__Texto fuente__.
¿Un mundo feliz, un mundo sin Dios?
Donde
está Dios, ahí hay futuro. Debería tratarse del hecho de que Dios vuelva a
nuestro horizonte, este Dios tan a menudo totalmente ausente, a quien sin
embargo necesitamos tanto (Benedicto XVI)
En el año 632 de la
era de Ford, el mundo vivía en paz, felicidad y tranquilidad. El ser humano
había llegado a un alto grado de perfección. La ingeniería genética había
conseguido producir un tipo de hombre que se ajustaba, perfectamente, a las
diversas necesidades que tiene la sociedad.
Aquí todo está
programado. La educación, el ocio, las vacaciones, la diversión y la
reproducción de los seres humanos. No hay ni familias, ni hogares, ya no son
necesarios. Todo el tiempo ocupado para no pensar. Y si a alguno le da por
pensar, entonces es suficiente con tomar un poco de “soma”, que te permite
evadirte el tiempo que quieras, sin el peligro que tienen las drogas y el
alcohol. Así es Un mundo feliz de
Aldous Huxley.

__Ejercicios__.
A: Según el fragmento sobre Un mundo feliz, ¿por qué basta con tomar un poco de "soma" cuando a alguien le da por pensar? Responde en una a tres oraciones.
B: Retoma el fragmento sobre Un mundo feliz y continúalo a partir de su última oración.

__Datos mostrados__.

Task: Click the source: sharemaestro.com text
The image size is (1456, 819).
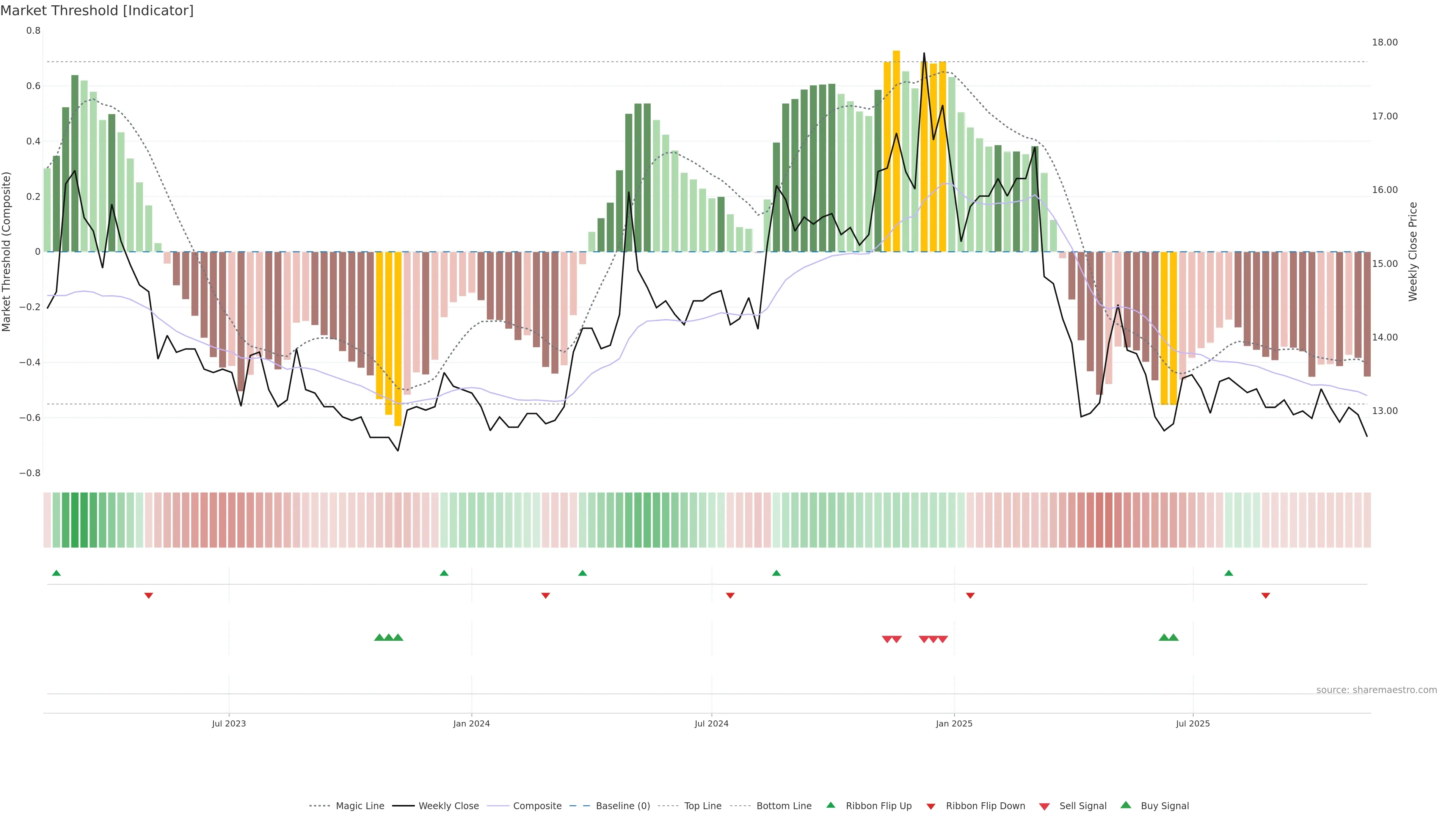Action: click(x=1376, y=690)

__Respuestas__.
A: Basta con tomar un poco de "soma" porque permite evadirse todo el tiempo que uno quiera. Además, no tiene el peligro que tienen las drogas y el alcohol.

B:
La novela quería
ser una denuncia de los Estados totalitarios que, sin ejercer coerción alguna
sobre sus súbditos, consigue controlar a sus ciudadanos, hasta el punto de que
estos se someten totalmente y de forma servil a sus gobernantes.
Cuando comencé esta
serie de post, a propósito del próximo Sínodo, decía que la tercera causa de la
progresiva secularización que estamos padeciendo, es el laicismo. No me refiero
a ese laicismo agresivo, diríamos soez, que sale a la calle con pancartas e
insultos contra la Iglesia. Éste muestra claramente sus intenciones.
Hay otro tipo de
laicismo, mucho más perverso, porque se presente bajo la apariencia de bien, de
ciencia, de progreso…, que poco a poco va penetrando en la sociedad y
trasformado al hombre, y cuyo resultado final podría ser el narrado por Huxley
en Un mundo feliz.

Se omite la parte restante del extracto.